### [Screenshot grounding data]
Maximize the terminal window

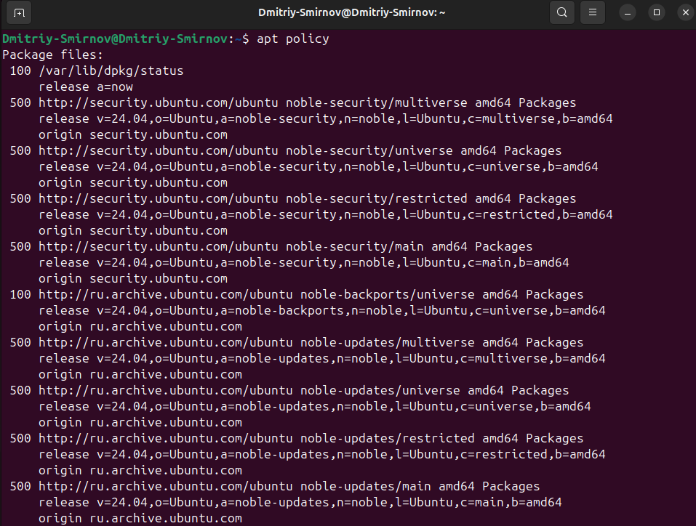coord(657,13)
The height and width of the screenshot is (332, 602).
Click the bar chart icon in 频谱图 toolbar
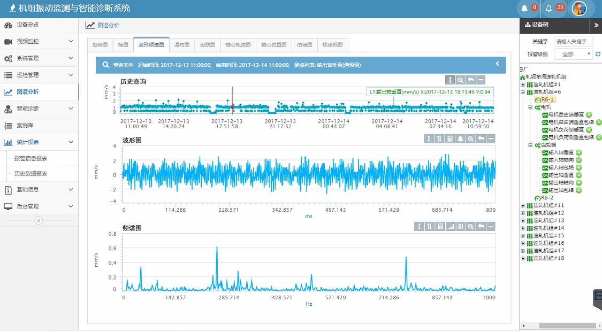coord(450,227)
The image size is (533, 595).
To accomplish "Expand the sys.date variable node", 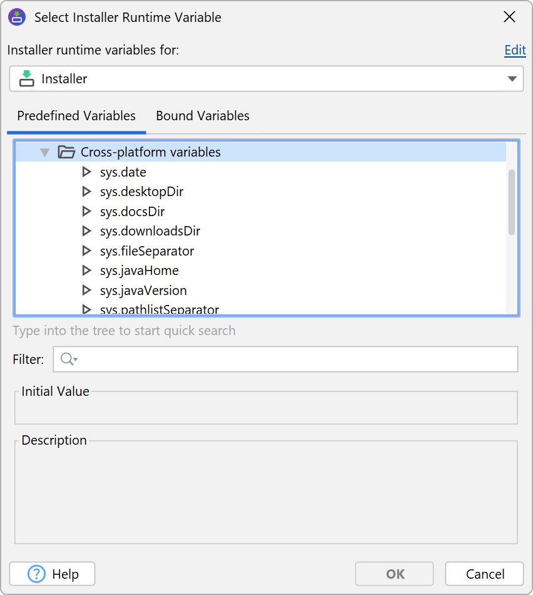I will click(x=87, y=172).
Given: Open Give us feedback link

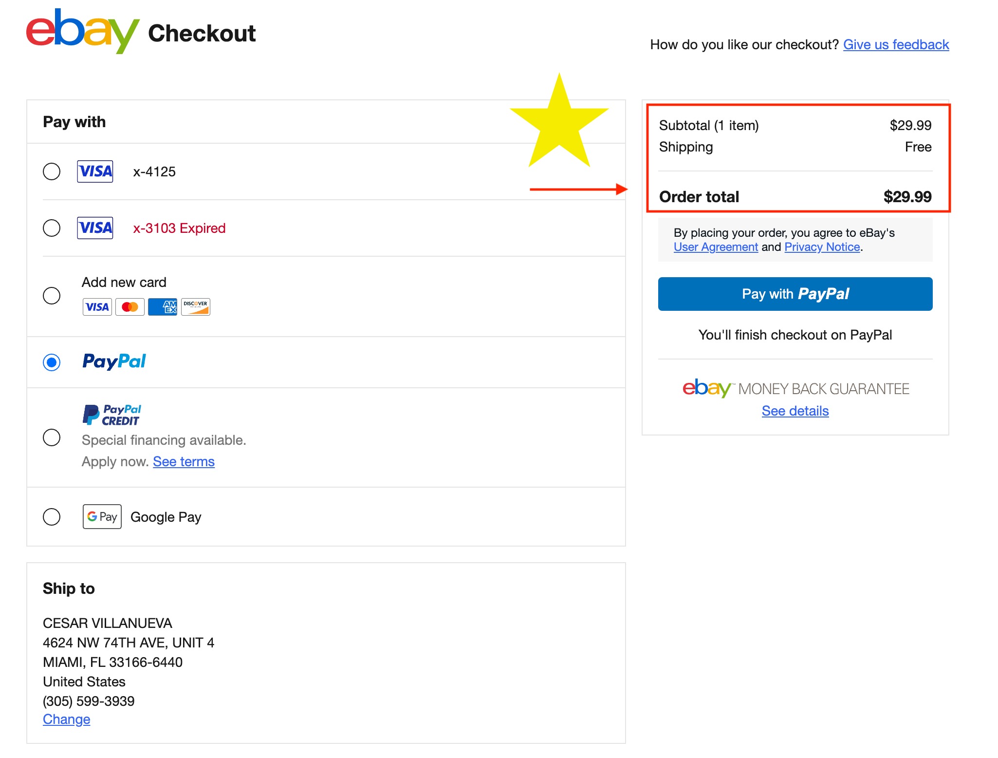Looking at the screenshot, I should coord(896,44).
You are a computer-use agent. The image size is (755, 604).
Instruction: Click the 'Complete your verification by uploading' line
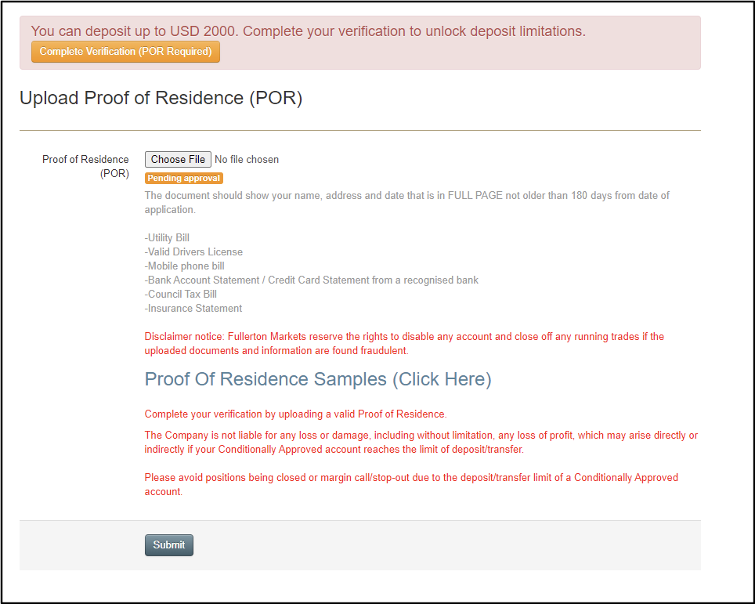(x=295, y=414)
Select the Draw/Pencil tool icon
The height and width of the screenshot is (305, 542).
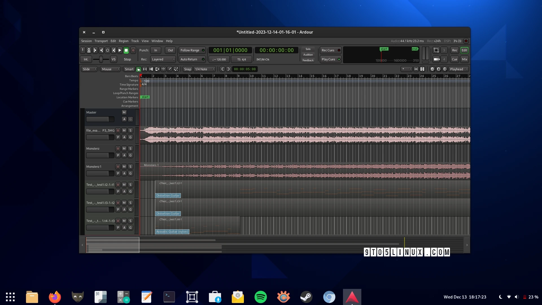tap(170, 69)
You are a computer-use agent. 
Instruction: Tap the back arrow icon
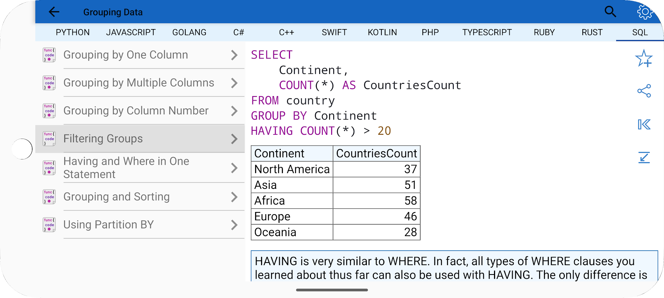(54, 12)
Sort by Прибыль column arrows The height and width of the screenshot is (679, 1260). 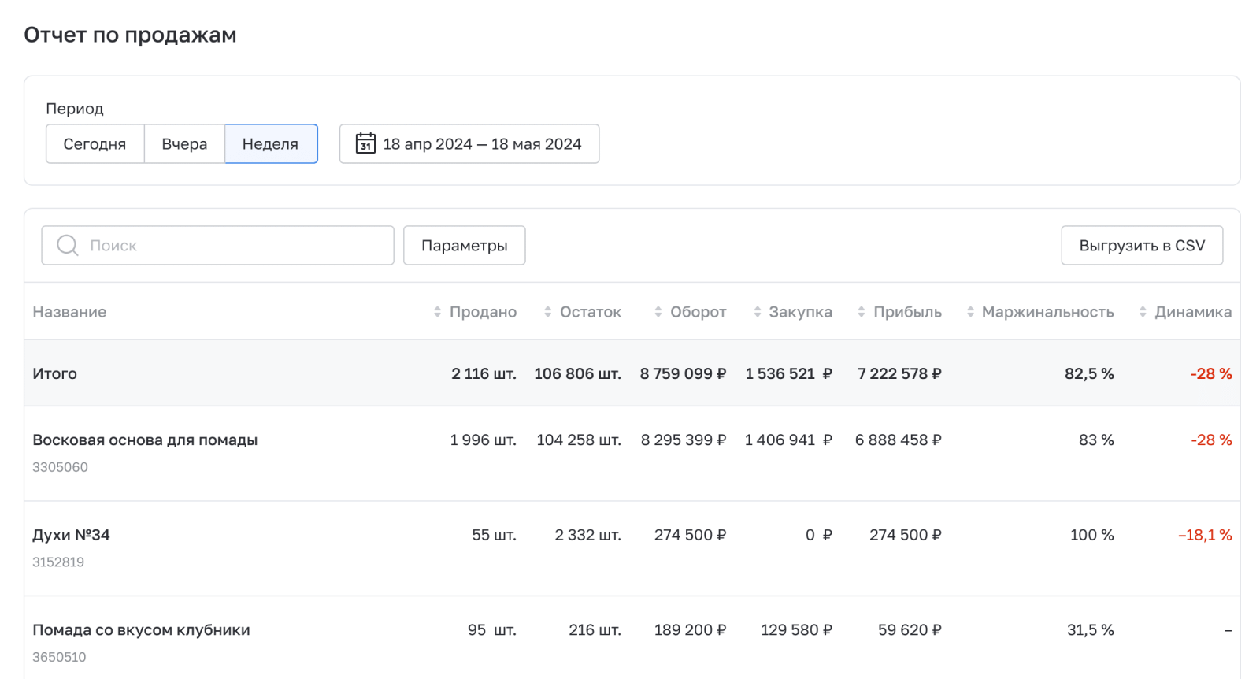click(x=862, y=312)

### [Work instructions]
Report each line in the preceding entries that holds the string "size".

### [Problem solution]
The image size is (533, 595).
You are a computer-use agent. The image size is (755, 604).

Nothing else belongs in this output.